Questions: Enzyme Cooperativity and Hill Coefficient

5 questions to test your understanding

Score: 0 / 5
Question 1 Multiple Choice

Two multi-subunit enzymes, A and B, both bind the same substrate. Enzyme A has a Hill coefficient of 1.0; Enzyme B has a Hill coefficient of 2.8. The cell needs to respond sharply to substrate concentration crossing a threshold. Which enzyme is better suited, and why?

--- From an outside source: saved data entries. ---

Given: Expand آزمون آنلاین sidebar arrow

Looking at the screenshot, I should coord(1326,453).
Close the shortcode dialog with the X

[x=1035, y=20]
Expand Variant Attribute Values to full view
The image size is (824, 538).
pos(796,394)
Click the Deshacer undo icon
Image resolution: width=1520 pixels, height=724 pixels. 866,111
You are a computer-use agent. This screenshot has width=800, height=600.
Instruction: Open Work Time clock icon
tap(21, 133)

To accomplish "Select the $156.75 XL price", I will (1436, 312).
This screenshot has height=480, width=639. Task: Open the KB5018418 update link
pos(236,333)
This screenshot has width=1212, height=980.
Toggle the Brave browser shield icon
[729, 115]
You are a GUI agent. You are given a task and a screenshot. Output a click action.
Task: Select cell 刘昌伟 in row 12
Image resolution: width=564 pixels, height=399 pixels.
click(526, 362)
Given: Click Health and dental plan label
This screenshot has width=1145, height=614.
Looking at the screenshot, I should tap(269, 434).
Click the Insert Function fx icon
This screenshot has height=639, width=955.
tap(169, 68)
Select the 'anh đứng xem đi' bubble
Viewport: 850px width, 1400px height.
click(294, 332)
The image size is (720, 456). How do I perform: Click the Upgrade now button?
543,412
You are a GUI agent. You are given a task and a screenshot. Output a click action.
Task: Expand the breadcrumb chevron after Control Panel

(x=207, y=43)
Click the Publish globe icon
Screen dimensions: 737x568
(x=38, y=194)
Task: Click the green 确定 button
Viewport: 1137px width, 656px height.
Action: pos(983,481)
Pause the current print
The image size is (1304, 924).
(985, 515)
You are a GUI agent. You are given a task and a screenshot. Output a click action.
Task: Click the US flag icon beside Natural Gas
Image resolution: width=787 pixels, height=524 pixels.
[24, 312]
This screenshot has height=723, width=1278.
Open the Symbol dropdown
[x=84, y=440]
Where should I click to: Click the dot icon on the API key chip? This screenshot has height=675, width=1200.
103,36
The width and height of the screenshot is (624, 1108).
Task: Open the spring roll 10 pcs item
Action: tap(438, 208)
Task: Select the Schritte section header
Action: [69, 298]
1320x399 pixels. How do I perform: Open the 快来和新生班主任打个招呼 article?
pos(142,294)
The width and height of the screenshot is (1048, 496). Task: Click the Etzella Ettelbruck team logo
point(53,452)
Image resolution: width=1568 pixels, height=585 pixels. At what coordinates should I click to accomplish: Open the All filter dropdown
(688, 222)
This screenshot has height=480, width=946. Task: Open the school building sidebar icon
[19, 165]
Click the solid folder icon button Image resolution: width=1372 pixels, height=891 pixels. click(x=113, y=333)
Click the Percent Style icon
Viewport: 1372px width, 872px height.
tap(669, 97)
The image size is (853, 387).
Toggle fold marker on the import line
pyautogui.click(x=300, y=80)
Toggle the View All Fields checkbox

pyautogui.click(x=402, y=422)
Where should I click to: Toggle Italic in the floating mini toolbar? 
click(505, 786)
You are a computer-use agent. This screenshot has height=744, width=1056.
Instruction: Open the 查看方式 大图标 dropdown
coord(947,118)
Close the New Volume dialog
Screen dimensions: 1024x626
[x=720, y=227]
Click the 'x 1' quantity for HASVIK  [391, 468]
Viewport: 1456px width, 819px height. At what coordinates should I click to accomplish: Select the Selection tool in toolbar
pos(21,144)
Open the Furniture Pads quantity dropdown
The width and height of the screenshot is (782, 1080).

AEnzyme A — its predictable kinetics mean it responds across a wider concentration range without overshooting
BEnzyme B — its sigmoidal response transitions sharply from low to high activity near the threshold
CEnzyme A — a Hill coefficient of 1.0 means it responds at all substrate concentrations, giving better coverage
DEnzyme B — a higher Hill coefficient means it has more binding sites, increasing total catalytic capacity
Question 2 Multiple Choice

Hemoglobin has four oxygen-binding subunits. If there were no cooperativity between subunits, its oxygen-binding curve would be:

ASigmoidal with Hill coefficient n=4, since all four sites must cooperate for full saturation
BSigmoidal with a low Hill coefficient, because four subunits always produce some cooperativity
CHyperbolic, following Michaelis-Menten kinetics with Hill coefficient n=1
DLinear, because four identical and independent subunits each contribute equally to binding
Question 3 True / False

A Hill coefficient of 3 for a tetrameric enzyme means exactly 3 of the 4 binding sites are participating in cooperative interactions.

TTrue
FFalse
Question 4 True / False

Positive cooperativity allows a multi-subunit enzyme to act as a molecular switch, responding sharply to a narrow range of substrate concentrations rather than gradually ramping up activity.

TTrue
FFalse
Question 5 Short Answer

Hemoglobin has a Hill coefficient of approximately 2.8, even though it has 4 oxygen-binding subunits. What does this tell us about the Hill coefficient, and why is cooperativity biologically valuable for hemoglobin's function?